Conférences Souveraineté : accueil positif des industriels, très mitigé des syndicats agricoles

Le lancement des « Conférences de la souveraineté alimentaire », le 8 décembre, a été positivement accueilli par des acteurs industriels. « C’était un ton volontaire et réaliste », a commenté Dominique Chargé, président de la Coopération agricole, qui regroupe plus de 2 000 coopératives. Mais l’événement a été boudé par les syndicats agricoles – à l’exception des Jeunes agriculteurs. « Planifier l’agriculture est une demande du réseau Jeunes Agriculteurs que nous avons obtenue dans la dernière loi d'orientation agricole », a rappelé le syndicat dans un communiqué le 8 décembre. La FNSEA, elle, participe bien aux conférences – qui ont déjà démarré –, mais a boycotté un rendez-vous vu comme « une opération de communication ». Pour la Coordination rurale, le « grand réveil alimentaire » est « un mépris total de la profession », explique le syndicat, pour qui « l’heure n’est plus aux discussions mais bel et bien à un réveil politique pour une réforme structurelle complète ». Et de mettre en avant quatre mesures : « revenir en arrière sur la loi sur l’eau, réviser l’ensemble du Code de l’environnement, sortir le « principe de précaution » de la Constitution, sortir le « vin » de la loi Évin ». Propositions radicalement différentes, mais même rejet de l'évènement à la Conf' : « Face au changement climatique, le productivisme a atteint ses limites », a réagi Stéphane Galais, porte-parole de la Confédération paysanne, déplorant une vision de la souveraineté basée sur le « produire plus » et non sur la capacité d’une société à choisir son agriculture et son alimentation.
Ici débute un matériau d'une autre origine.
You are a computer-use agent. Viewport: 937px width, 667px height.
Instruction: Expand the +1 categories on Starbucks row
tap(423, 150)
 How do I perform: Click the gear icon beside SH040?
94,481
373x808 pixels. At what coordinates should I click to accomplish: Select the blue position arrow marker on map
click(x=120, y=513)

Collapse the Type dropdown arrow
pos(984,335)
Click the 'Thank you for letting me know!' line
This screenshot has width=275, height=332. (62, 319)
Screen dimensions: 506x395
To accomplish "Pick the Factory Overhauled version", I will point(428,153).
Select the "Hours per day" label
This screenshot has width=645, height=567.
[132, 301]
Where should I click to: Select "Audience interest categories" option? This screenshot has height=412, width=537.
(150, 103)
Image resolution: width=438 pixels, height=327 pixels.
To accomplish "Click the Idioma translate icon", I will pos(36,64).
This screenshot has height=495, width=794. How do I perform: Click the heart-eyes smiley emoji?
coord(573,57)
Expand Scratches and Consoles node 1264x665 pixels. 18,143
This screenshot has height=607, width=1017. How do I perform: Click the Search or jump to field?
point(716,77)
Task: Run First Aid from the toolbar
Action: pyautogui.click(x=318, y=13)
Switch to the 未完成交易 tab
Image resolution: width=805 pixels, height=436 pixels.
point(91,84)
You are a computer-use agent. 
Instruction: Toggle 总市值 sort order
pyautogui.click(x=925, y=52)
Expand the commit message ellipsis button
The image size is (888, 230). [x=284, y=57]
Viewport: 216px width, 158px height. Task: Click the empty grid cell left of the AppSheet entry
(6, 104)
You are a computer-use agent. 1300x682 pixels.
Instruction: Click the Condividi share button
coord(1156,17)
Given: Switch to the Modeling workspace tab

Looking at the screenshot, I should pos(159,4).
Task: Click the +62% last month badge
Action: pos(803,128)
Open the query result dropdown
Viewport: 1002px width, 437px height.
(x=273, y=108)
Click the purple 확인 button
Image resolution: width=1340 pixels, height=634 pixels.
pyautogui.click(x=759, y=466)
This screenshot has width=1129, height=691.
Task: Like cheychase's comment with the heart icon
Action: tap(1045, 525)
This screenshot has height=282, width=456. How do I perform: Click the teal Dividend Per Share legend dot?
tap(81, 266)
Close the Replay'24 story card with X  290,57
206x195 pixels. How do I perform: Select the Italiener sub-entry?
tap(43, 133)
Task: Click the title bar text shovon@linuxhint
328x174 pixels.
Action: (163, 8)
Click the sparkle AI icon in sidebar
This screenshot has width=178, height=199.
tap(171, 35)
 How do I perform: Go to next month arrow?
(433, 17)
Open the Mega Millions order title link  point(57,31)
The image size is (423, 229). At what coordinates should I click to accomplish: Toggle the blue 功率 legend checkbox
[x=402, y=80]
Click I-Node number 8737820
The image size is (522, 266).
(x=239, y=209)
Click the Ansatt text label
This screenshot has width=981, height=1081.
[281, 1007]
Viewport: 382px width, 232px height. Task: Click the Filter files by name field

Conférences souveraineté : l’ANPP demande des garanties à l'État et à la distribution

Alors que la ministre de l’Agriculture Annie Genevard a lancé, le 8 décembre, les « Conférences de la souveraineté alimentaire », l’Association nationale pommes poires (ANPP, producteurs) estime dans un communiqué que ces travaux « ne peuvent être engagés ni avoir la moindre portée » sans la prise en compte de quatre de ses exigences. Elle indique attendre des prises de paroles publiques de l’État et des distributeurs « dans les prochains jours ». Le syndicat demande d’abord que l’État dispose de données « fiables » sur le potentiel de production française de pommes, relevant des écarts entre les statistiques publiques : 41 944 ha selon le Recensement général agricole (RGA) 2020 et 40 100 ha selon Agreste. Il appelle par ailleurs à une levée « immédiate des verrous réglementaires identifiés », notamment autorisation d’utiliser l’ozone pour le conditionnement et le stockage des pommes, mais également l’autorisation de nouvelles techniques d’application de produits phytosanitaires (PulVéfix et micro-injection). L’ANPP insiste également sur la nécessité de sécuriser les programmes opérationnels, dont le financement serait « largement menacé » dans la proposition de Pac 2028-2034 de la Commission européenne. Enfin, l’association demande à ce que les distributeurs privilégient l’origine France dans les compotes vendues sous marque distributeur (MDD).